#### [TASK REQUIREMENTS]
Please reproduce the lines below word for word, from the line containing "You are a GUI" through the last line of the records, both ends included. Leave the pictures out of your copy.

#### [Interface element records]

--- Begin ---

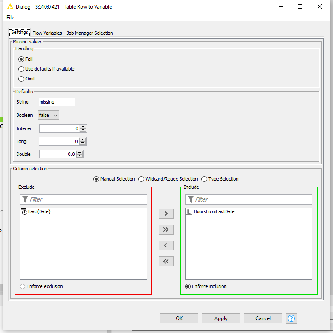Select HoursFromLastDate column in Include list
Image resolution: width=333 pixels, height=333 pixels.
(x=214, y=211)
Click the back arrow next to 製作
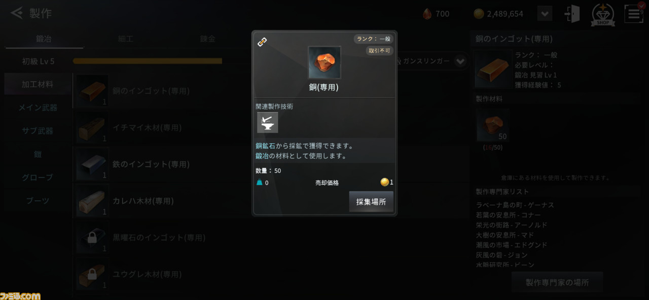Viewport: 649px width, 300px height. [x=17, y=13]
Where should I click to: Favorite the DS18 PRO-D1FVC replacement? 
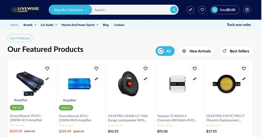244,69
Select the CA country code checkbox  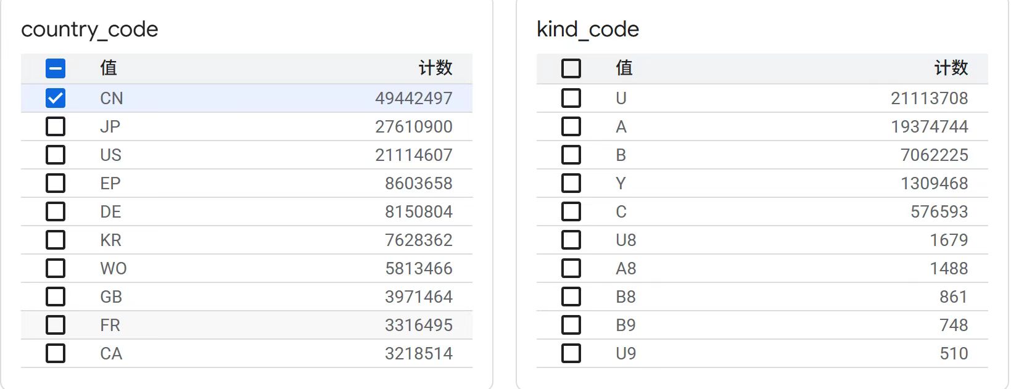(56, 353)
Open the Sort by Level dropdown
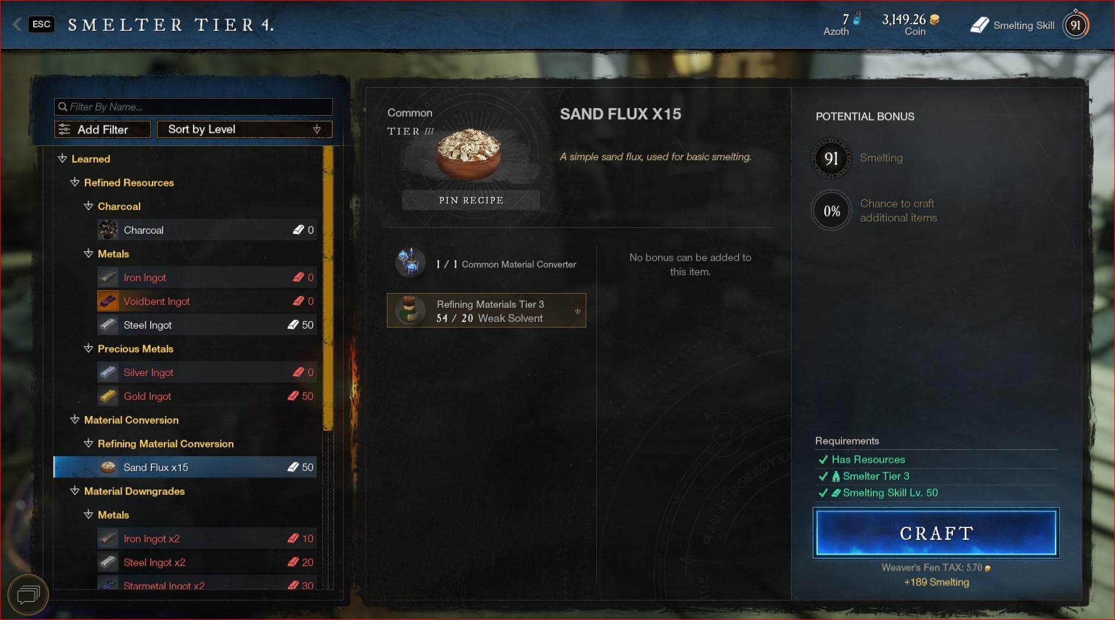Viewport: 1115px width, 620px height. click(244, 129)
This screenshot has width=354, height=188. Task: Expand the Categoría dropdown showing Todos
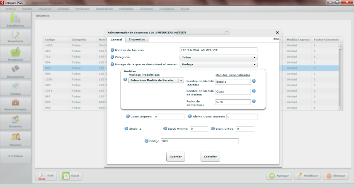pyautogui.click(x=218, y=57)
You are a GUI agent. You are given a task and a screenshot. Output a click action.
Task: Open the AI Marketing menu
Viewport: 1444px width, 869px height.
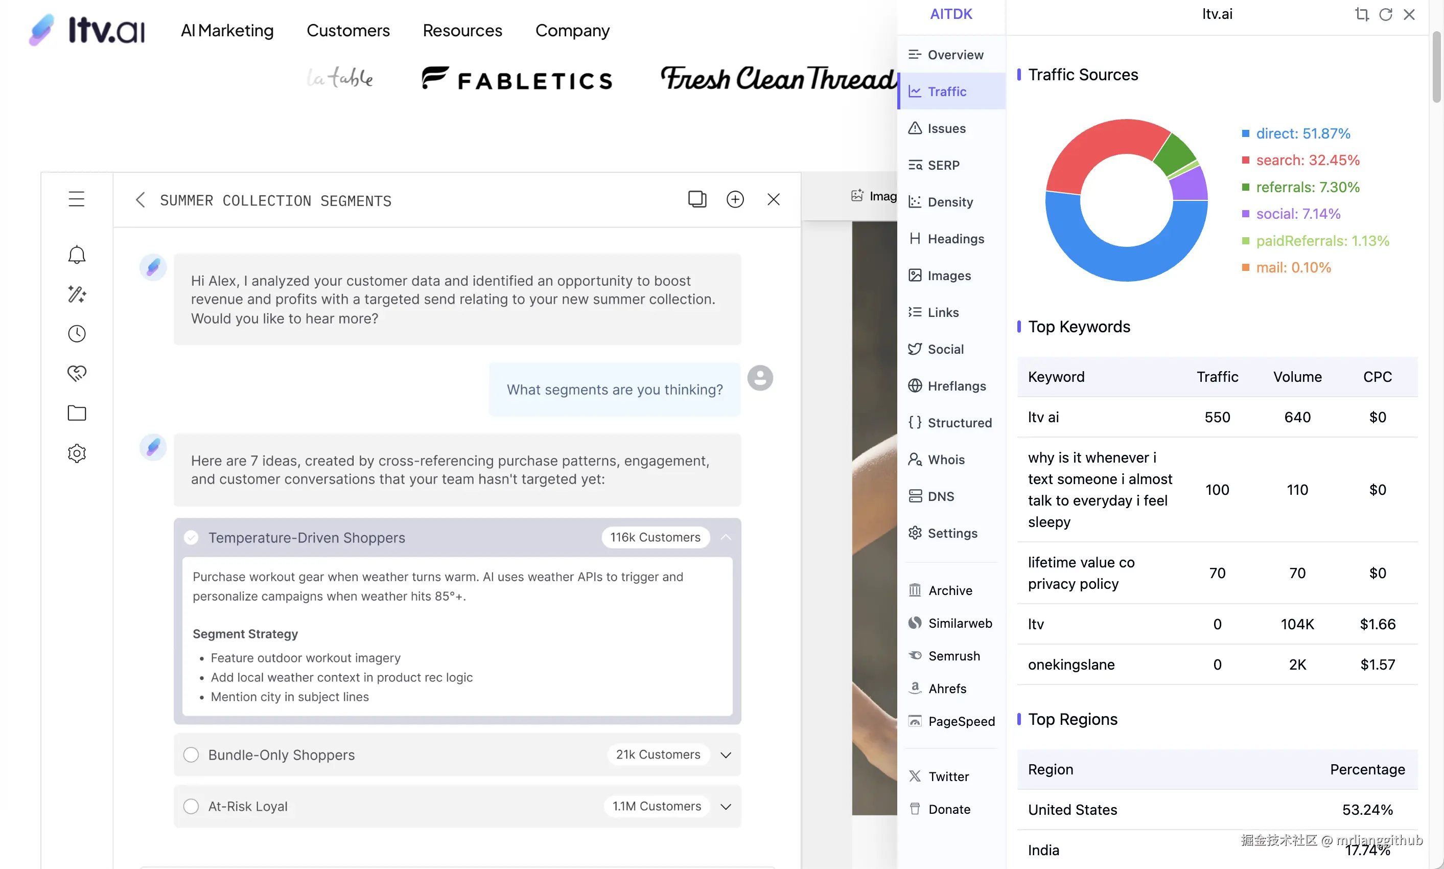(x=227, y=30)
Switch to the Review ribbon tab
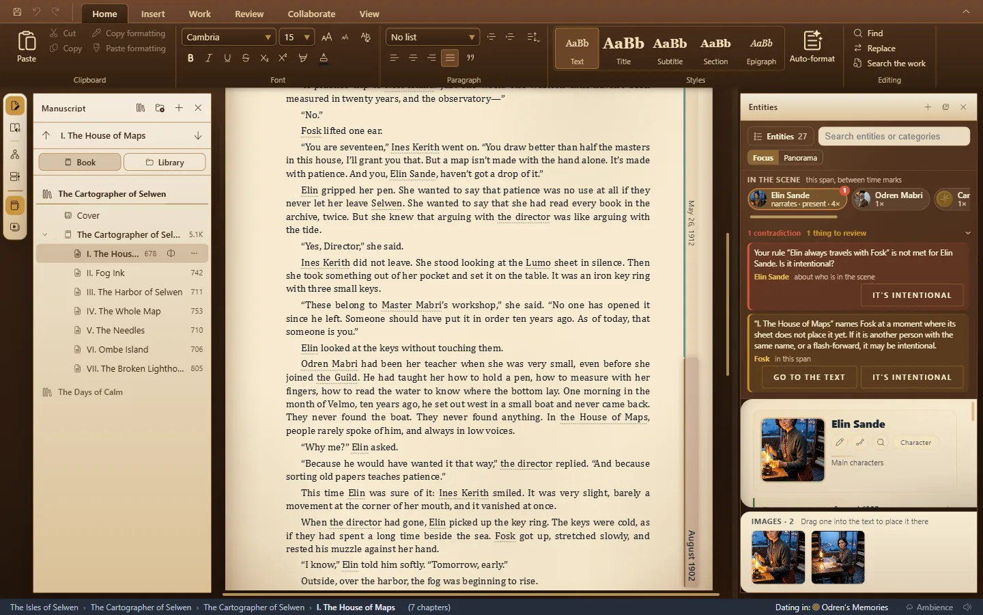This screenshot has width=983, height=615. 249,14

--- End ---

#### [TASK ANSWER]
You are a GUI agent. You are given a task and a screenshot. Output a click action.
Task: Open the AI Marketing menu
Viewport: 1444px width, 869px height.
(x=227, y=30)
Switch to the Review ribbon tab
This screenshot has width=983, height=615. 249,14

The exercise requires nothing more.